For more than a year, UCLA faculty, researchers, students, medical staff and many others have dedicated themselves to the fight against COVID-19. From developing faster and cheaper testing technology to tracking the disparate racial impact of the disease to vaccinating thousands of health workers and community members, UCLA has embraced its public service role and mobilized to address one of the defining global crises of our era.

Even as we direct time, energy and resources toward combatting the pandemic, though, our university’s research enterprise continues to turn out vital discoveries in many other realms. While they may have flown under the radar in a year like no other, I’d like to highlight a few UCLA breakthroughs and discoveries that illustrate the incredible reach and continued impact of our scholarship.

At the heart of one exciting development is innovative technology from bioengineers at the UCLA Samueli School of Engineering. Led by Jun Chen, assistant professor of bioengineering and principal investigator of the Wearable Bioelectronics Research Group, a team of researchers has designed a glove-like device that translates American Sign Language into English speech through a smartphone app. The technology allows sign language users to communicate directly with non-signers without needing a translator. Using sensors to pick up sign language hand motions and finger placements, the group’s prototype can recognize and translate more than 650 words at a rate of about one word per second. Our researchers’ hope is that their advances will help simple sign language translation equipment become commonplace.

On a separate front, our researchers are making important progress in understanding and contributing solutions to California’s homelessness crisis. A far-reaching new report by a team of researchers at the UCLA Luskin Center for History and Policy draws on the history of homelessness in Los Angeles County to offer ways to address this critical issue. Among the findings, the report recommends that officials should stop treating homelessness as a criminal act, address rental and land use policies, and improve residents’ access to mental health and other social services. The authors hope the research helps reframe housing as a basic human right.

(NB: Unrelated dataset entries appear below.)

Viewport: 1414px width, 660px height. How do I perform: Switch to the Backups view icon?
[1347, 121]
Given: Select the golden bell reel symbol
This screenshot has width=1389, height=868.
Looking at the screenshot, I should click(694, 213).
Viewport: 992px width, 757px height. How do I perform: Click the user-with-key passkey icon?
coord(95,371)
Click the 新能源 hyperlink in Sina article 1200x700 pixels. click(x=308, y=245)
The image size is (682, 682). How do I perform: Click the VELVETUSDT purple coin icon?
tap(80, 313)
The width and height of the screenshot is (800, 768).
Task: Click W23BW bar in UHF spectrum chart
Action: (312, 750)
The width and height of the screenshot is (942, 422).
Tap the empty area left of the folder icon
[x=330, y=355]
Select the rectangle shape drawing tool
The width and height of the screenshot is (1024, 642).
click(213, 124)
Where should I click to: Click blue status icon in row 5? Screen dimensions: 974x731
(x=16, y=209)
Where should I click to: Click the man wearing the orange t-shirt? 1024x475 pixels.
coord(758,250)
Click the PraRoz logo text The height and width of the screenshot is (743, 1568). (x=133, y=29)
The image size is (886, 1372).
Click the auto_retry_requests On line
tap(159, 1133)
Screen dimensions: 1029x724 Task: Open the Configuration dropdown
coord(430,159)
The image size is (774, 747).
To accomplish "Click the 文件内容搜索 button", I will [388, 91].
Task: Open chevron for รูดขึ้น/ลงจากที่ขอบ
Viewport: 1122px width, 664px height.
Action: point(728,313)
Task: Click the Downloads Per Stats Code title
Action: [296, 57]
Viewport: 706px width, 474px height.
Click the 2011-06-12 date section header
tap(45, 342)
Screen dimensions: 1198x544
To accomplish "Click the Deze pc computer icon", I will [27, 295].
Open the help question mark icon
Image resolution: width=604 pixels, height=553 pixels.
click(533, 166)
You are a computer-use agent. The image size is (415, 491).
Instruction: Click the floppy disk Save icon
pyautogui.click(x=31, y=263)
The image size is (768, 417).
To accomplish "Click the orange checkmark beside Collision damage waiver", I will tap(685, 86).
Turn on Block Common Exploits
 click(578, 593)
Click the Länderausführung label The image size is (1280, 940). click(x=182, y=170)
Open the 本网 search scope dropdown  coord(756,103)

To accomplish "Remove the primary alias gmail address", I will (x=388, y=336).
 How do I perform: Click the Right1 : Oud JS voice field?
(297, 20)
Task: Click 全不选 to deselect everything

And in a development that might seem like science fiction, but is indeed fact, a UCLA team, led by psychology and neurosurgery professor Martin Monti, used low-intensity sonic stimulation to excite neurons and “jump-start” the brains of patients who had been in long-term minimally conscious states. One patient was a 56-year-old man who had suffered a stroke and had been unable to communicate for more than 14 months. Following two treatments, he was able to use a pen on paper, raise a bottle to his mouth and answer questions for the first time since the stroke. Another patient was a 50-year-old woman who had been in even less of a conscious state for more than two-and-a-half years following cardiac arrest. In the days after her first treatment, she showed the ability to understand speech and recognize a pencil and other objects. While this technique has been used successfully on only a few patients so far, the results may put these patients on the road to recovery, and this technology may eventually be put into inexpensive portable devices for home use.

Of course, any look at UCLA research highlights from this past year must also mention our very own Andrea Ghez, UCLA’s Lauren B. Leichtman and Arthur E. Levine Professor of Astrophysics, who was awarded the Nobel Prize in physics last fall for her discovery of a supermassive black hole at the center of the Milky Way.

These are just a handful of the exciting advances that have come out of our institution during the pandemic. Across campus and beyond, Bruins are driving innovations that are making our communities more accessible, more equitable and healthier. This is what it means to be a research university committed to the public good. I hope you are proud of the difference Bruins are making, and thank you for all you have done to make this work — and so much more — possible.